Deux entreprises avaient demandé à ce que leurs données soient supprimées d’un registre institué par la directive susmentionnée.
Ce registre permettait à un nombre potentiellement illimité de personnes de recevoir des informations sur la situation matérielle et financière des personnes concernées. Elles peuvent les consulter, mais aussi les stocker et les diffuser.
Le législateur européen visait à prévenir le blanchiment de capitaux et le financement du terrorisme en créant un environnement moins susceptible d'être utilisé à ces fins grâce à une plus grande transparence, il s'agit d'un objectif d'intérêt général. L'accès du grand public peut contribuer à atteindre cet objectif.
Toutefois l'ingérence résultant de cette mesure n'est ni limitée à ce qui est strictement nécessaire ni proportionnée à l'objectif poursuivi.
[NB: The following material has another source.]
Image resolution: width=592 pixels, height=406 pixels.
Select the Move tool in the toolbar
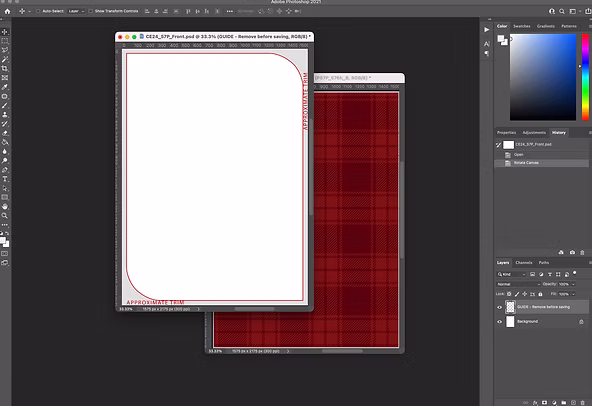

Elle représente une ingérence nettement plus grave dans les droits fondamentaux que le régime précédent, sans être compensé par un quelconque avantage.
Il n'existe pas de garanties suffisantes pour permettre aux personnes concernées de protéger efficacement leurs données personnelles contre le risque d'utilisation abusive.
La Cour de justice de l’Union européenne a donc déclaré invalide la disposition de la directive qui permet la publicité de ces informations.